## Work task
Where a line below includes the word "will", copy that line.

Items from a data source
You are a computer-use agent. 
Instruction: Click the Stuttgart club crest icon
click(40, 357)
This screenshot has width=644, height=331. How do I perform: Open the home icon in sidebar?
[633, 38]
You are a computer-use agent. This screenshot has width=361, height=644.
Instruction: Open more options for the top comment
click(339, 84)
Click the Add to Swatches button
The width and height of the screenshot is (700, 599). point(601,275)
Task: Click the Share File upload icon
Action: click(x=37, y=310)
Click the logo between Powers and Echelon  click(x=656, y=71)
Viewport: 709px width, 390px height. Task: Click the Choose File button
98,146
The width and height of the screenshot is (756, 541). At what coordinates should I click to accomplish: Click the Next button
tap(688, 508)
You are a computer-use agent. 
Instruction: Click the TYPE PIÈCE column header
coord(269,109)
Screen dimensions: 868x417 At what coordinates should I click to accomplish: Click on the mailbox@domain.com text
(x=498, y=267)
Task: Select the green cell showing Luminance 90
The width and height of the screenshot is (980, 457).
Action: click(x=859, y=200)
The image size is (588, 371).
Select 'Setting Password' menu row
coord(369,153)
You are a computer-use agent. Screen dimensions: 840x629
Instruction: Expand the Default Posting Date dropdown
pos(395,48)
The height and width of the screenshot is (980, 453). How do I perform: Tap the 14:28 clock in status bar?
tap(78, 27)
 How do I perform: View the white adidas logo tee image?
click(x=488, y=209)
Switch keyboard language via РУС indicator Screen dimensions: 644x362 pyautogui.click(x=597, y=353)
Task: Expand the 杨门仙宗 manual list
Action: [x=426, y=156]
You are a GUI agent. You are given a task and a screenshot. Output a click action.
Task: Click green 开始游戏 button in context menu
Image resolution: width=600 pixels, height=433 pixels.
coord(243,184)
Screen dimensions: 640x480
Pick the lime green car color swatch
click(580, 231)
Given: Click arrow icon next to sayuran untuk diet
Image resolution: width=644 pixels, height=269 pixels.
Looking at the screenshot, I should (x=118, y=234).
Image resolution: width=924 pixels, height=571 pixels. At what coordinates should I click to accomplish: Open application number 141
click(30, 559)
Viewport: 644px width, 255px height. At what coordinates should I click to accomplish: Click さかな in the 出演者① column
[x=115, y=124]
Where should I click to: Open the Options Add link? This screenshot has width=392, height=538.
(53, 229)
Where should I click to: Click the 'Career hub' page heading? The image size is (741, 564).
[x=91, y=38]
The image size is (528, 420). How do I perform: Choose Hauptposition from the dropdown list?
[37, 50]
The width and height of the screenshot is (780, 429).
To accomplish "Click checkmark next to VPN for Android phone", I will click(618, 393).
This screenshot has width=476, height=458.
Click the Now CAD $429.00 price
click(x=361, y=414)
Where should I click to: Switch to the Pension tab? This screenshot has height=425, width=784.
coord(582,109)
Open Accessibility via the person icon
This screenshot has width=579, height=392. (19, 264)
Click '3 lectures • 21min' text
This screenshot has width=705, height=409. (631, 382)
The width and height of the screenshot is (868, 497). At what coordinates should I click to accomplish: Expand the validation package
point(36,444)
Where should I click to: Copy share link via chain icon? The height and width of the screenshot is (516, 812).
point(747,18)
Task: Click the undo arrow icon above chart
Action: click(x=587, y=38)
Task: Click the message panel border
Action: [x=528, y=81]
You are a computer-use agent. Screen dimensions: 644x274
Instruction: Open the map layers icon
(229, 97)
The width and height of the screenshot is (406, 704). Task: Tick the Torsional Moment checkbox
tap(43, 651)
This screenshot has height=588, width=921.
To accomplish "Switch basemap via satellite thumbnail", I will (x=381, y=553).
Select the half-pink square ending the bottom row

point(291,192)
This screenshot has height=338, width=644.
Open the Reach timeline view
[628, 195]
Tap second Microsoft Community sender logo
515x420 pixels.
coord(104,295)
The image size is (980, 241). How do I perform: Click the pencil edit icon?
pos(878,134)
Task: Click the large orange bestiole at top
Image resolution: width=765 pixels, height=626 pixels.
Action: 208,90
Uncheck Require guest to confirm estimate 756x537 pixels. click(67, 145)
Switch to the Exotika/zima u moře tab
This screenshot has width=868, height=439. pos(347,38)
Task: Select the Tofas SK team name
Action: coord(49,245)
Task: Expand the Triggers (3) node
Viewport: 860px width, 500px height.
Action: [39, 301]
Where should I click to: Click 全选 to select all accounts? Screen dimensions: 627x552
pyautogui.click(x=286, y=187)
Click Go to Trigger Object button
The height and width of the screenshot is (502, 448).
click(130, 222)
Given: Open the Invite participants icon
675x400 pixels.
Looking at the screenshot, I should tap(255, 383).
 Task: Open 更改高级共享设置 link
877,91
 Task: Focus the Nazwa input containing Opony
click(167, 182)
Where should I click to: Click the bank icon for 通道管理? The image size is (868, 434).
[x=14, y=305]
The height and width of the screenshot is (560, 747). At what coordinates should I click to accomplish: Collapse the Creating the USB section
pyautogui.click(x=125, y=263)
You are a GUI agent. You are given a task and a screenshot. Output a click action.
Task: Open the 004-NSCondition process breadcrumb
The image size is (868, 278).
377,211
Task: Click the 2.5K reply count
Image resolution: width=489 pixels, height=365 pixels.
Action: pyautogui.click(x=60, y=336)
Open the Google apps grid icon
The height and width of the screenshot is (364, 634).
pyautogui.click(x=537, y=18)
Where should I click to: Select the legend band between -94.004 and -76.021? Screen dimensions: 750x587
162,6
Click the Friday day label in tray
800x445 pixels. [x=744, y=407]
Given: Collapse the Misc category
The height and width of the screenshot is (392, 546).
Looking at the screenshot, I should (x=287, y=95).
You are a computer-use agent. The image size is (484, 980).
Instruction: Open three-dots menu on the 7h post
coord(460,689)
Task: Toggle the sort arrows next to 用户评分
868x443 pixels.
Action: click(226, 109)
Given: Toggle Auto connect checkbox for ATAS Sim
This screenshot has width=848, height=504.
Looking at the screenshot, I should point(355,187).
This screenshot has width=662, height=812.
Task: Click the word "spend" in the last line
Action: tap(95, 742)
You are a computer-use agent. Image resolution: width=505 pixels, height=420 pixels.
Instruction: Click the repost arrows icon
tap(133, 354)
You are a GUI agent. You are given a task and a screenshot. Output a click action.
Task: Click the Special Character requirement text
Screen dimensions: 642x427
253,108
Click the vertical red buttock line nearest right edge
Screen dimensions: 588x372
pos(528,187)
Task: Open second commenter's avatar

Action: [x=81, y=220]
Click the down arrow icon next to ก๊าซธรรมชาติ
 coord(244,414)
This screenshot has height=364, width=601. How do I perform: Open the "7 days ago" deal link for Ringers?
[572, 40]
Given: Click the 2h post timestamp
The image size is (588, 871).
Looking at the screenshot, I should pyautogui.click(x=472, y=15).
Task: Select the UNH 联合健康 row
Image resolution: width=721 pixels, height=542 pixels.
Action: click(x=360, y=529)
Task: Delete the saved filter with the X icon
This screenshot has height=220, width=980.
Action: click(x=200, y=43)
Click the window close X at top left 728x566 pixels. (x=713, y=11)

## Solution for this exercise
To accomplish "Click checkmark next to VPN for Android phone", I will click(618, 393).
To accomplish "Switch basemap via satellite thumbnail", I will (x=381, y=553).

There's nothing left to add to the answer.